● **Activity**
Of the entries below, return only those lines from the line with "xhamster (98, 439)" to the line with "grosser schwanz (121, 334)", exactly, both included.

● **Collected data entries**
__________

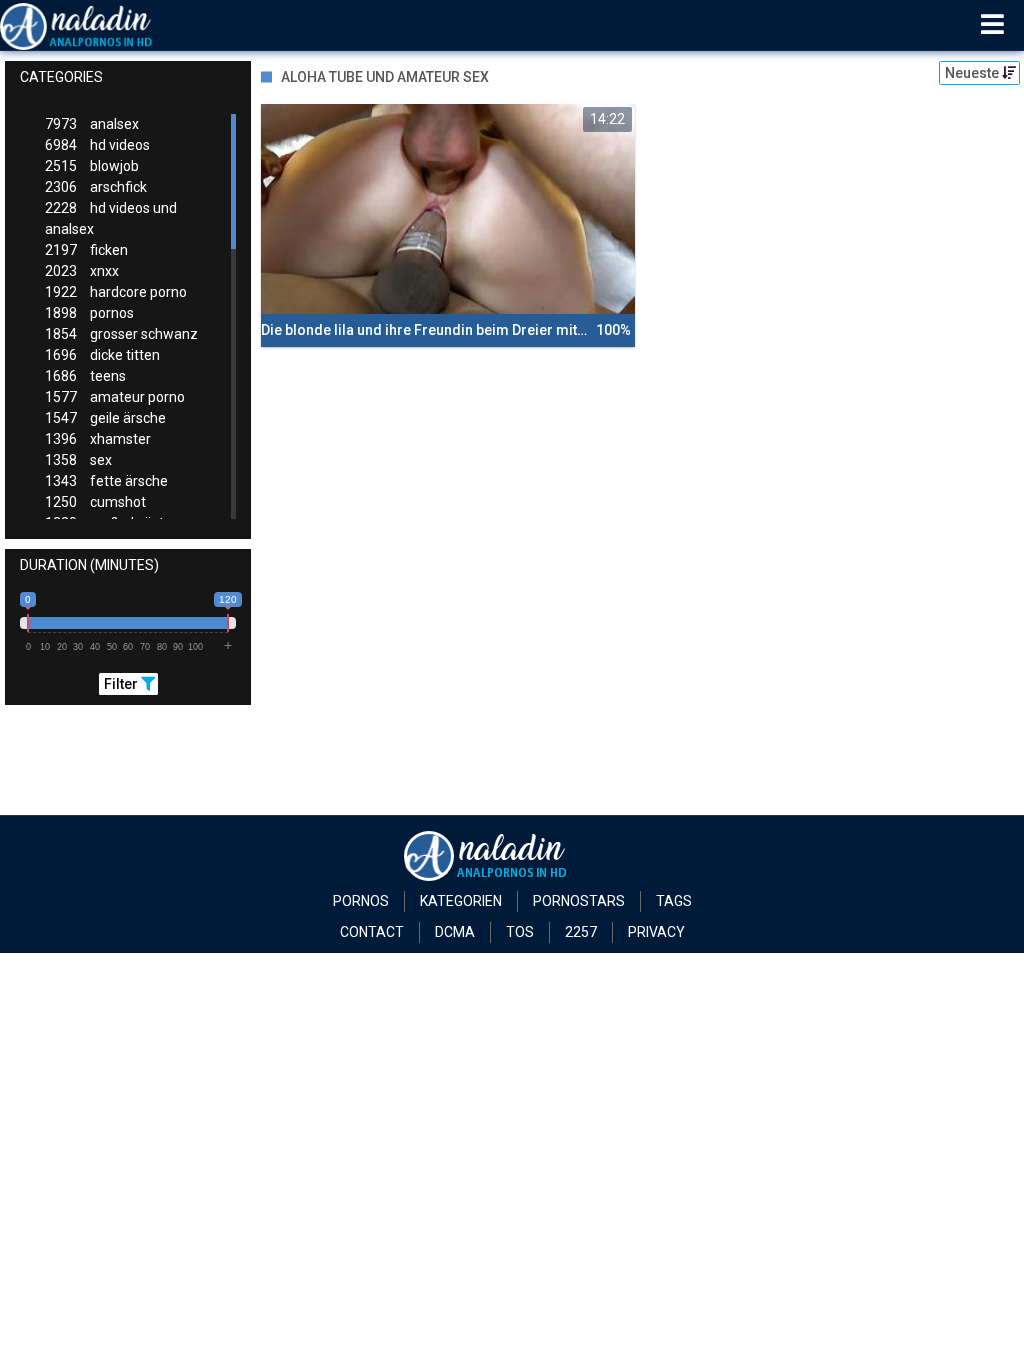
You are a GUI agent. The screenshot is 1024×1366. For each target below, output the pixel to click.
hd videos (97, 145)
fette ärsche (106, 481)
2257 (581, 932)
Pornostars (579, 901)
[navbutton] (992, 25)
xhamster (98, 439)
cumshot (95, 502)
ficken (86, 250)
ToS (520, 932)
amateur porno (115, 397)
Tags (674, 901)
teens (85, 376)
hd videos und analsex (111, 218)
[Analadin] (101, 25)
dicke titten (102, 355)
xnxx (82, 271)
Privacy (656, 932)
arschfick (96, 187)
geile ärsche (105, 418)
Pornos (361, 901)
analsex (92, 124)
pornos (89, 313)
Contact (372, 932)
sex (78, 460)
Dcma (455, 932)
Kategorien (461, 901)
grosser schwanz (121, 334)
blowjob (92, 166)
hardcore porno (116, 292)
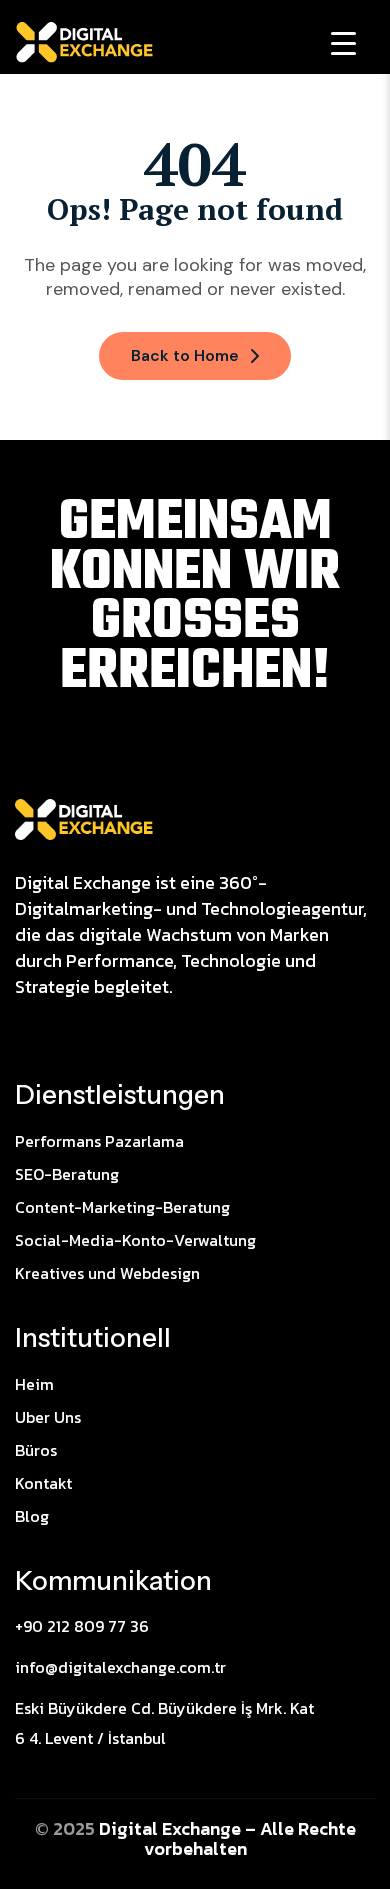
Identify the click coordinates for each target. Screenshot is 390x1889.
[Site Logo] (84, 818)
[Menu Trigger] (343, 42)
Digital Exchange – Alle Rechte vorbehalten (227, 1838)
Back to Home (185, 355)
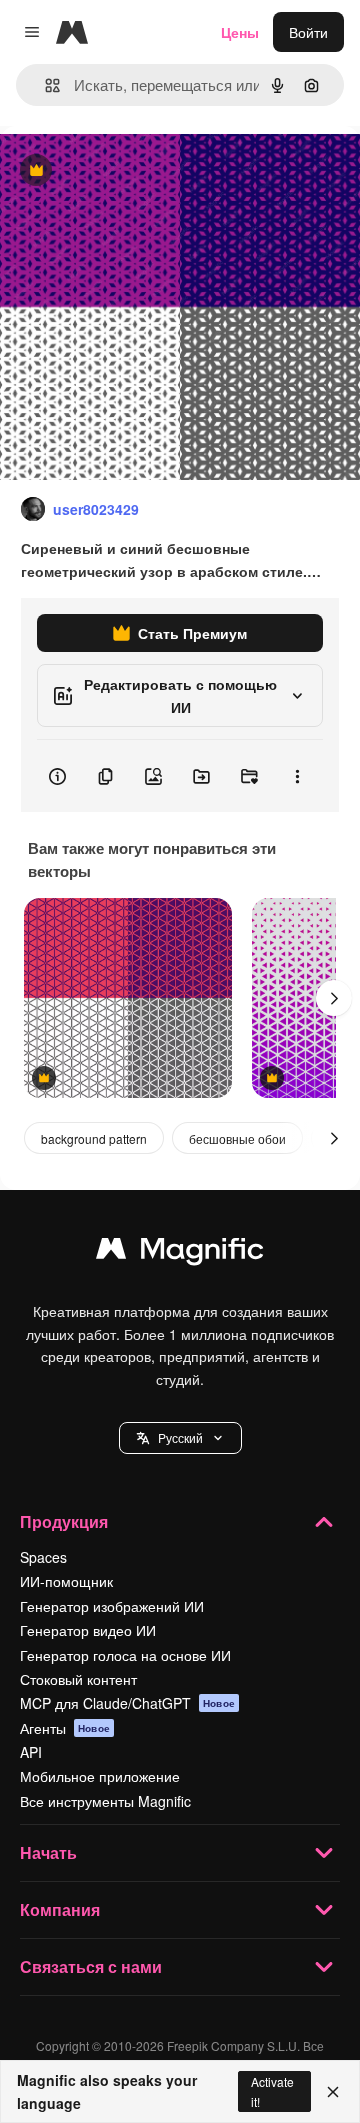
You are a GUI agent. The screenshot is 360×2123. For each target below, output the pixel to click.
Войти (308, 32)
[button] (180, 1438)
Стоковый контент (78, 1679)
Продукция (64, 1521)
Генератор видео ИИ (88, 1630)
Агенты (65, 1728)
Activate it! (272, 2091)
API (31, 1752)
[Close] (333, 2092)
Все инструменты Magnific (105, 1801)
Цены (240, 32)
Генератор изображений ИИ (112, 1606)
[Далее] (334, 998)
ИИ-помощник (66, 1581)
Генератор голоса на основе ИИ (125, 1655)
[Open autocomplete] (44, 85)
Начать (48, 1852)
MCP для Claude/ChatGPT (127, 1703)
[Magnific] (180, 1253)
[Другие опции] (297, 776)
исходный (134, 171)
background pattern (94, 1138)
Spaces (43, 1557)
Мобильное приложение (100, 1776)
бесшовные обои (237, 1138)
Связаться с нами (91, 1966)
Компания (60, 1909)
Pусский (180, 1437)
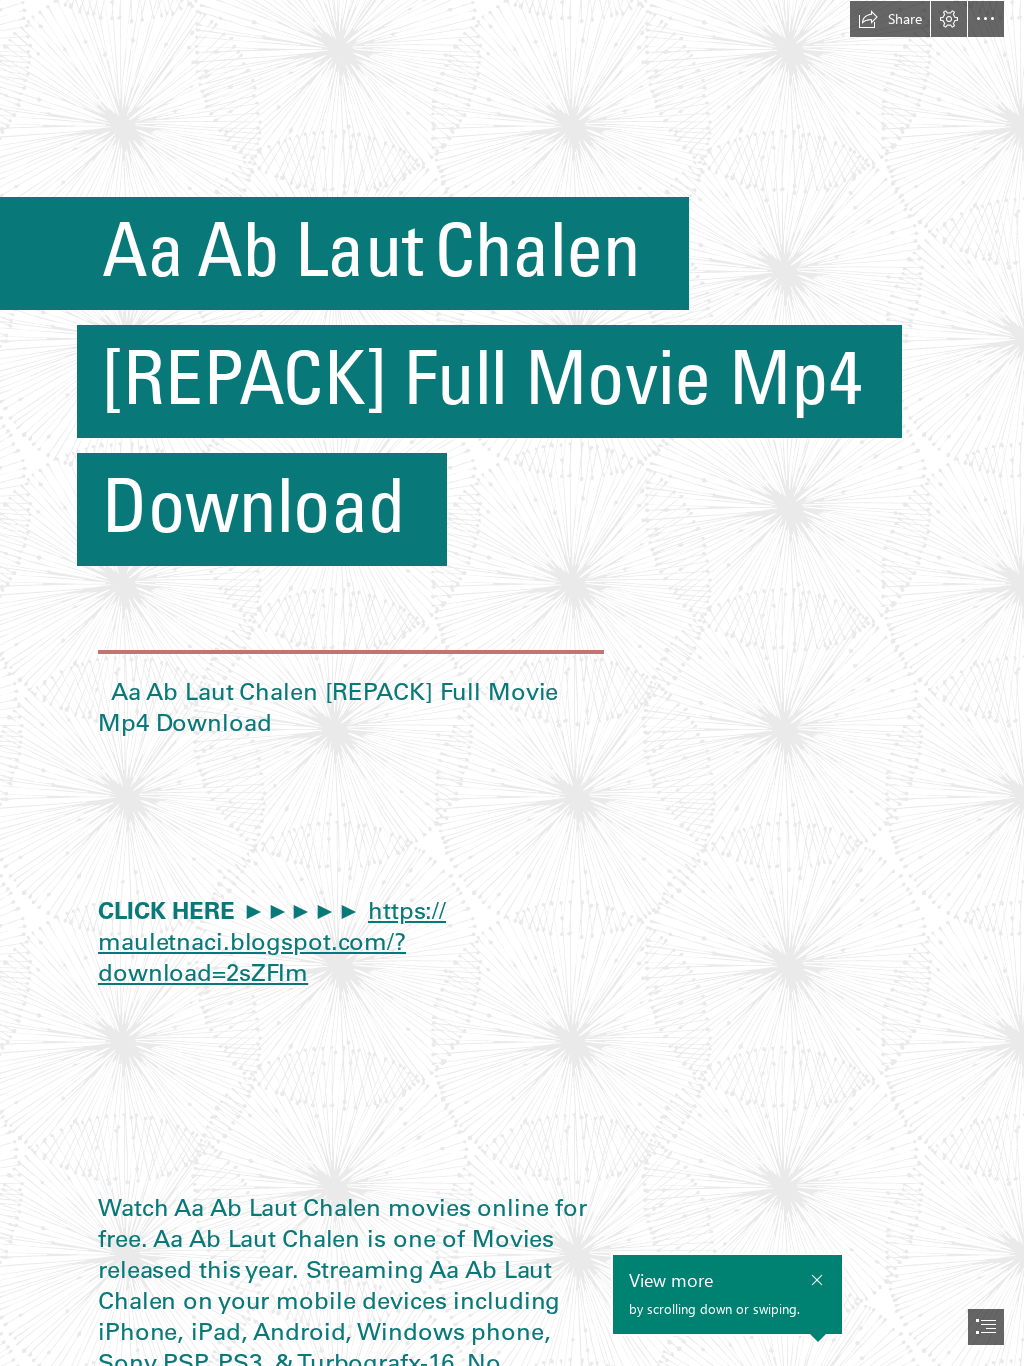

__________

● **Task solution**
xhamster (98, 439)
cumshot (95, 502)
ficken (86, 250)
ToS (520, 932)
amateur porno (115, 397)
Tags (674, 901)
teens (85, 376)
hd videos und analsex (111, 218)
[Analadin] (101, 25)
dicke titten (102, 355)
xnxx (82, 271)
Privacy (656, 932)
arschfick (96, 187)
geile ärsche (105, 418)
Pornos (361, 901)
analsex (92, 124)
pornos (89, 313)
Contact (372, 932)
sex (78, 460)
Dcma (455, 932)
Kategorien (461, 901)
grosser schwanz (121, 334)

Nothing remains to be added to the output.